Mechanical engineering grad Maxwell Dumerant ’20 of Malden, Mass., landed a job right out of college as a systems engineer at General Dynamics Electric Boat, a submarine builder for the U.S. Navy based in Groton, Conn.
Manufacturing complex submarine motors may feel like a breeze compared to what Dumerant went through during the spring semester of his senior year. 
First, the COVID-19 pandemic threw a wrench into his coursework, his senior capstone project and his job search. Then, Dumerant was activated by the Massachusetts National Guard to assist with the state’s pandemic response.
As a truck driver for a regiment based in Worcester, Dumerant delivered personal protective equipment (PPE) to hospitals, fire departments and police stations across the region. When New England Patriots owner Robert Kraft flew in 1.2 million N95 masks from China on his team plane, Dumerant was on the tarmac at Logan Airport to unload the cargo.
“It was a very interesting semester,” says Dumerant.

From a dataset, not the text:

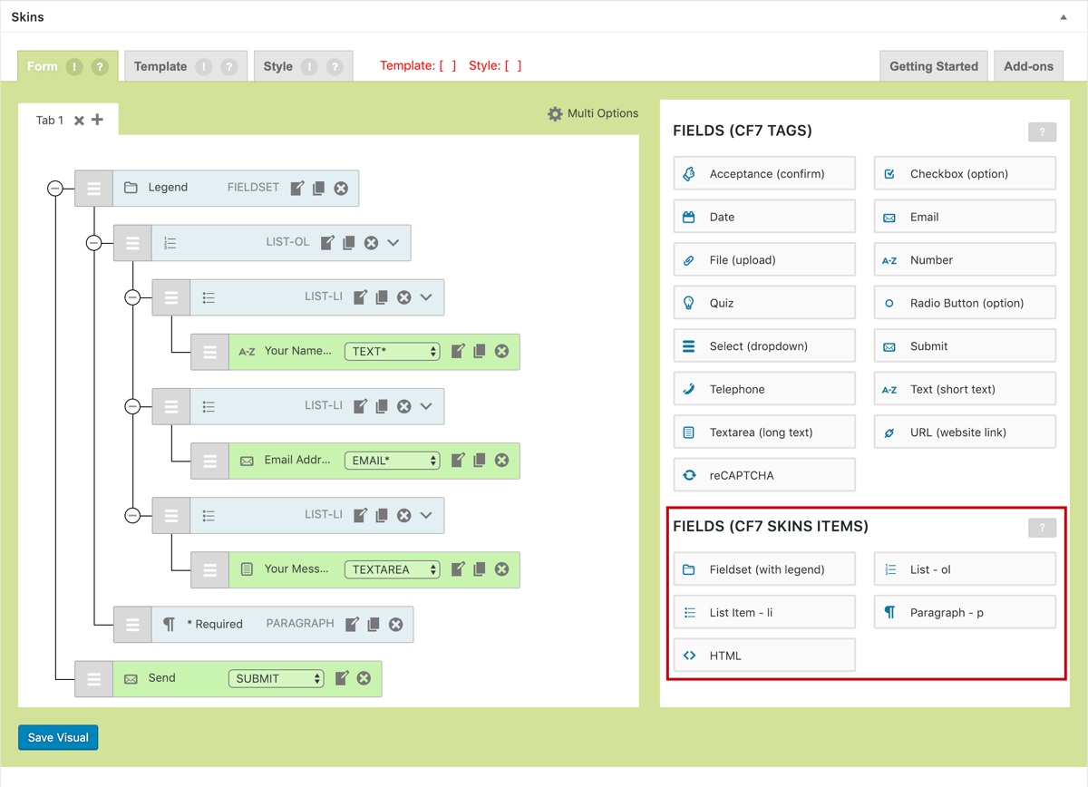The image size is (1088, 787).
Task: Add a reCAPTCHA field
Action: [763, 475]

When his four classes moved online, he watched recorded lectures during his free time. His capstone team, which worked with Collins Aerospace on building a bracket for a spacecraft carrier, also worked around his busy schedule.

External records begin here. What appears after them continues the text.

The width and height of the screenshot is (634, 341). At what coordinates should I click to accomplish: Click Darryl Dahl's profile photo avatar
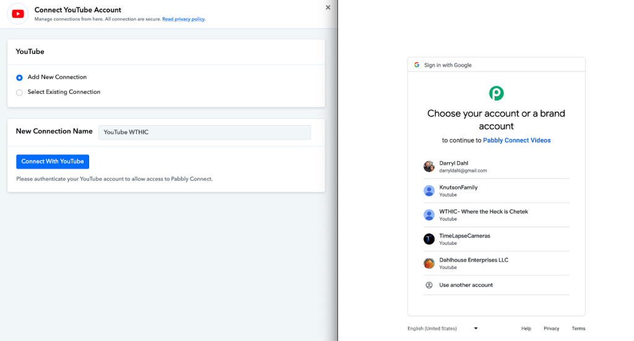click(429, 167)
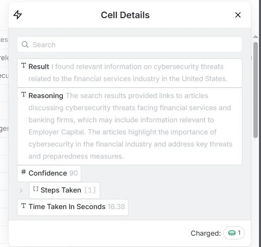This screenshot has width=261, height=247.
Task: Click the Charged credits badge
Action: tap(234, 233)
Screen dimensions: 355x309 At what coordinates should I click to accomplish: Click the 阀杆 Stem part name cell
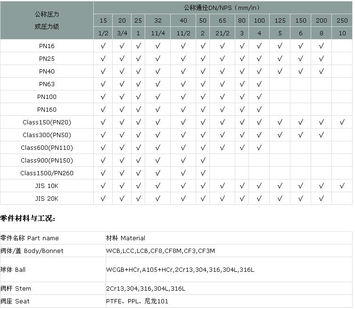(16, 289)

“I was very lucky to be in that group. Everyone was very generous,” says Dumerant, who served as vice president of UML’s chapter of the National Society of Black Engineers his senior year.
Determined to land a job before graduating, Dumerant spent an hour each night applying online. “I think I applied to every mechanical engineering position on Handshake,” he says of the university’s online recruiting platform. 
When the pandemic hit, he started to panic.
“Oh man, now I’m never going to get a job right out of college,” Dumerant remembers thinking. He considered returning to the Francis College of Engineering for his master’s degree. 
Then he remembered a connection who worked at General Dynamics Electric Boat. Dumerant was familiar with the company; he landed an internship his junior year at Leonardo DRS, which makes submarine motors and partners with Electric Boat. 
Dumerant applied online for every entry-level engineering position he could find at the company — mechanical, structural, electrical — “just so they could see my name,” he says. Dumerant’s diligence paid off: He got a phone interview over spring break. The only catch now was to find a quiet place to talk on the phone.
“My family’s pretty big, and privacy isn’t really a thing in our house,” he says. “So I took my laptop out to my car and did the interview in my driveway.”
He was hired in late April.
“Everything worked out,” says Dumerant, who began college at UMass Dartmouth before transferring to UML midway through his sophomore year.
He has now relocated to New London, Conn., about 15 minutes from his new office. While many of the employees are authorized to work from home, Dumerant is training on site.
 “Being open-minded about where I landed a job was very important to me. I didn’t want to be fixed to one thing,” says Dumerant, who believes his mechanical engineering degree will allow him to explore a wide range of opportunities within the company.
“My first day on the job, one of the supervisors made a joke: ‘None of us went to school for submarines, but I guess we’re all in the same boat.’ That really stuck with me,” Dumerant says. “I always loved engineering, but I picked mechanical because I knew how flexible it was. I could take mechanical engineering anywhere I wanted.”